I used to ride a gelding that was in his late 20s/early30s (nobody could ever pinpoint his age, just that he'd "been around forever. johnny used to ride old skip when HE was a boy, now his girls are riding him!") Who was a been there, done that kind of guy. The only time that horse EVER spooked was when there was a snake, or a tree root that looked like a snake, or a shadow that might have resembled a snake at some point. I'm wondering if at some point in his long life he had a run-in with an aggressive snake or stepped on one and it retaliated. I have seen other horses shy at snakes too, but I wonder if it was because it was a snake, or because it was a sudden and unexpected movement.


----------



## DuckDodgers (May 28, 2013)

I love snakes, and I'm thrilled if I ever see any on trails. I've never encountered anything large or venomous, but I have been known to make my horse follow little snakes so I can get a better look!  There's also a big corn snake that wanders around in between the tack lockers who I occasionally see when I open mine. He's my buddy! 

Also, snakes are venomous, not poisonous.
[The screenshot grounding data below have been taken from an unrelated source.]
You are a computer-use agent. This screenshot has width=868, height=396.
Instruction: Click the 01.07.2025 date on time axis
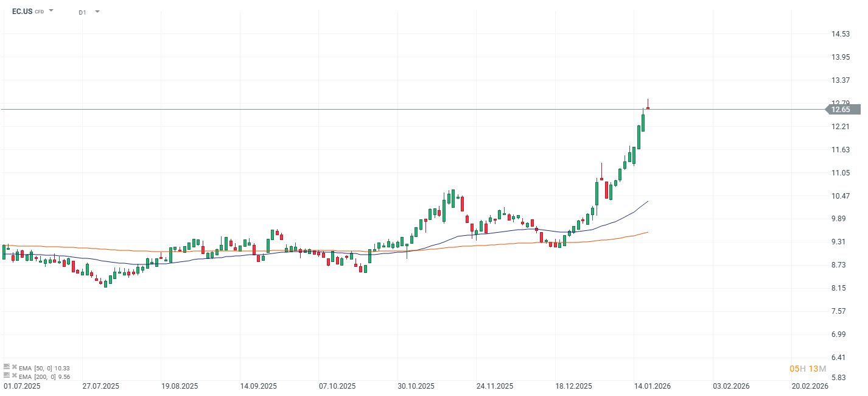click(23, 386)
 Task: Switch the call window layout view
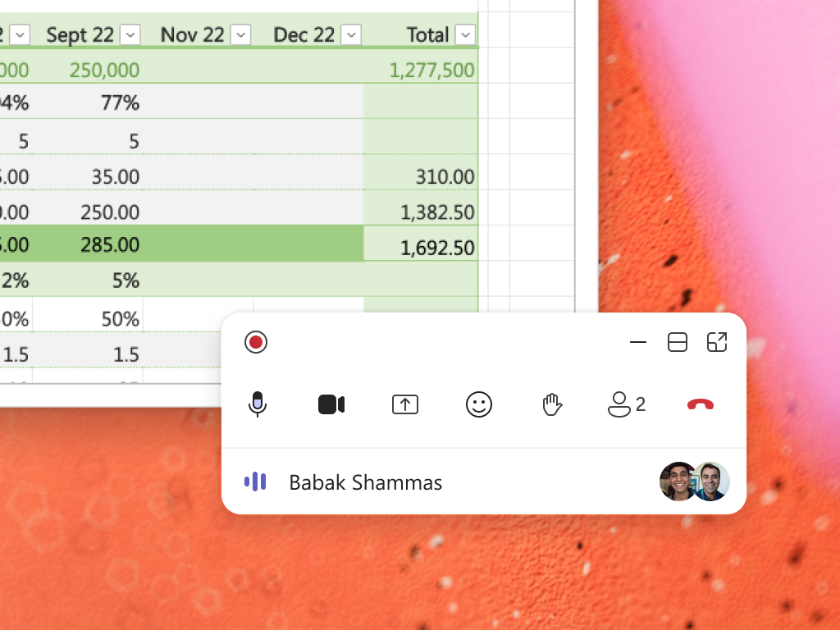point(678,342)

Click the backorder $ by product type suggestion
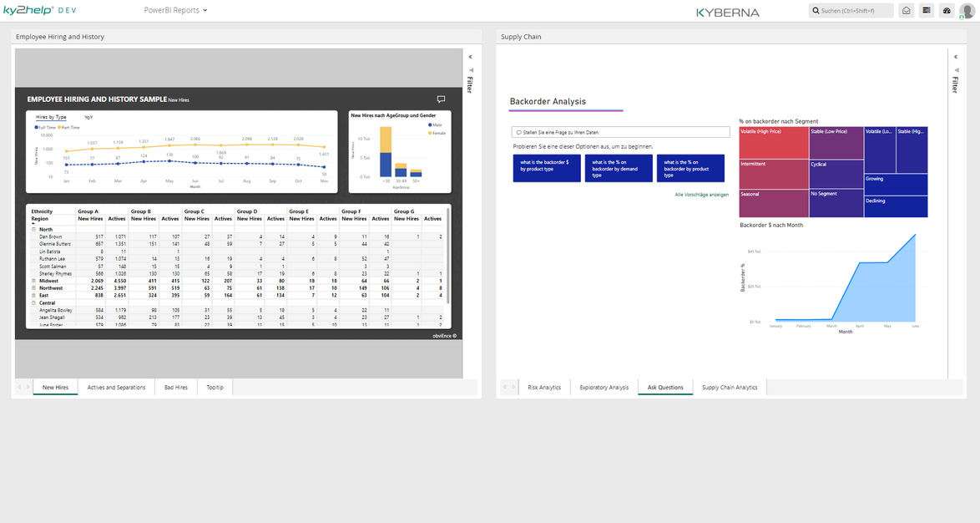point(547,168)
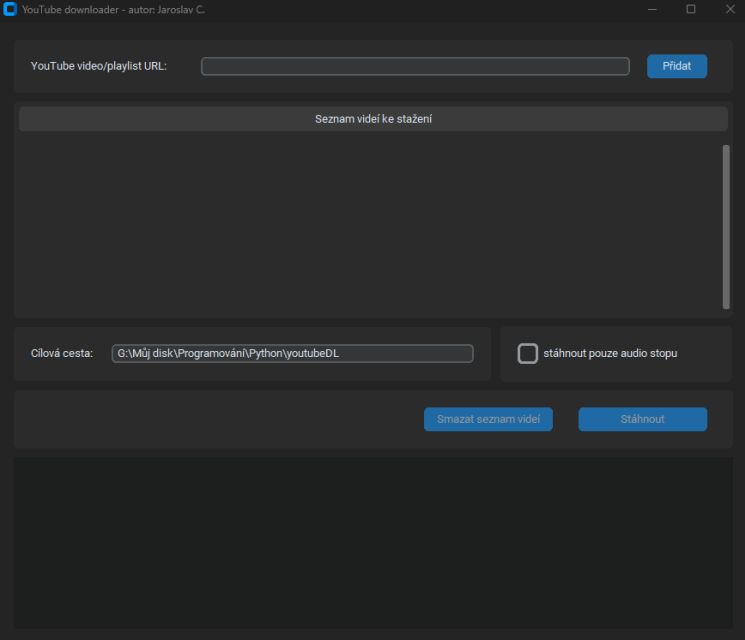The image size is (745, 640).
Task: Focus the Cílová cesta path field
Action: pos(292,353)
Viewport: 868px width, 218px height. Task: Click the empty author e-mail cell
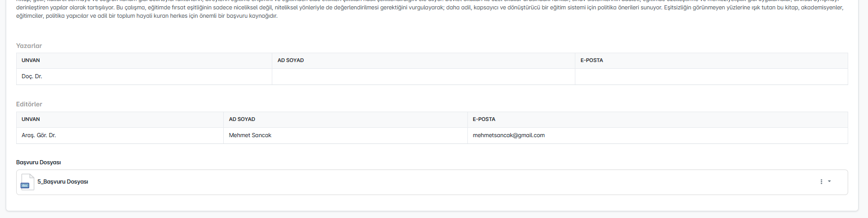[711, 77]
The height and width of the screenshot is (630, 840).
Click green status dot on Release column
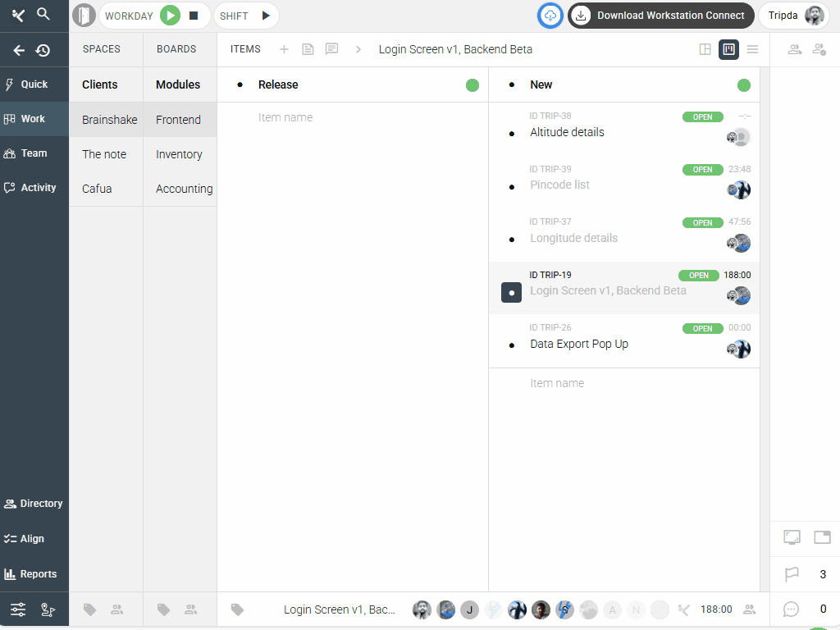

Sorry being a reptile person, people using the terms incorrectly is a pet peeve of mine! I also get very upset when I see/hear of people killing non venomous snakes in general, or venomous ones when they are not causing any danger. As a teenager we had a huge scare once when my dad and I walked up to our dog playing with something in the backyard only to find out that it was a coiled up baby rattlesnake! My dad (who is petrified of snakes) stomped on the poor little guy right as he was looking to strike at our dog, and that is really the only time that I have found it appropriate to kill one of the little fellows :-(


----------



## gunslinger (Sep 17, 2011)

Here in Tennessee it's illegal to kill a snake, but I doubt you'd find a DA that would prosecute someone for it.

venomous, or poisonous, the context is clear....kind of like marksmen peeved over the term clip being used for magazine.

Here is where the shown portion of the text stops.